● Exercise directions
Copy out every line in the records below that contains the string "coordinates".

● Data in this exercise
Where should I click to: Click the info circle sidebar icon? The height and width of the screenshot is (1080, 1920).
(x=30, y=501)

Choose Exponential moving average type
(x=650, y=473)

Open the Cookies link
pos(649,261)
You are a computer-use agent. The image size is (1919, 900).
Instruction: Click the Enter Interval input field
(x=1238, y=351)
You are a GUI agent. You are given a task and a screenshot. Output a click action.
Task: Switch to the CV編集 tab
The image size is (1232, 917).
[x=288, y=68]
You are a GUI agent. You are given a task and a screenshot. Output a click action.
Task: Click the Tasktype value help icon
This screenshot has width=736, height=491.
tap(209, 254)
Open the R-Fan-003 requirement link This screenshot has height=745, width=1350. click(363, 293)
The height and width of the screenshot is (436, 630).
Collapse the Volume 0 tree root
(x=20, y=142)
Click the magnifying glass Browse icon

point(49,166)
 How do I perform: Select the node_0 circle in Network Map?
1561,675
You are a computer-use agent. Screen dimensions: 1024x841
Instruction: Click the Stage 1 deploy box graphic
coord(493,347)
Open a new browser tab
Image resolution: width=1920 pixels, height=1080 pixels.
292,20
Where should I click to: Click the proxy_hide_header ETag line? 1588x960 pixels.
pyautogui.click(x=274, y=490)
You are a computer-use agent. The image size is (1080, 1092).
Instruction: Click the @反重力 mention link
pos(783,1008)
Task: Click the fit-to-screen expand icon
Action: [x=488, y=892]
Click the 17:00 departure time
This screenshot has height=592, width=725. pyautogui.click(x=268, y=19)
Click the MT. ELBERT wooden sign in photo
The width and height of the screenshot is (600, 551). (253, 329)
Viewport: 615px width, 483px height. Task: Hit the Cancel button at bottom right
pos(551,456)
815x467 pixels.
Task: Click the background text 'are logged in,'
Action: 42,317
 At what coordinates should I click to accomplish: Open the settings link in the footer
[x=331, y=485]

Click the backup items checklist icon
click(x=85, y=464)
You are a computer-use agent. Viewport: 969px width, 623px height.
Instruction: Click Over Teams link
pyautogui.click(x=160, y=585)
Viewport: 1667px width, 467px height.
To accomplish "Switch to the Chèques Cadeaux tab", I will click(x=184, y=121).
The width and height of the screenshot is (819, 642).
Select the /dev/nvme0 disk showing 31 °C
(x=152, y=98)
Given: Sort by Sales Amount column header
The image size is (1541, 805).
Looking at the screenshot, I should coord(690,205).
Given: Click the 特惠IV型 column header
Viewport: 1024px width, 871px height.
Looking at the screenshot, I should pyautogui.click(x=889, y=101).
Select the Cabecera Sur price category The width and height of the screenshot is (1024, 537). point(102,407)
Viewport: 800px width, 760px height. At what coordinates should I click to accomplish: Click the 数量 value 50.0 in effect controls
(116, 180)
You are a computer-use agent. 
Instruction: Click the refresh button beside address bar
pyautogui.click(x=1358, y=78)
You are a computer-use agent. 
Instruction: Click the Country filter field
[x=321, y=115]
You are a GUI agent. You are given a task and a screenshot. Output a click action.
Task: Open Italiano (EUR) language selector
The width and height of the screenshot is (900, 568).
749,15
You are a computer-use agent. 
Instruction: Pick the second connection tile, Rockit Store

● Written response
 At what coordinates should I click to accomplish: Open the settings link in the footer
Viewport: 800px width, 760px height. At what coordinates should I click to accomplish: Click the 数量 value 50.0 in effect controls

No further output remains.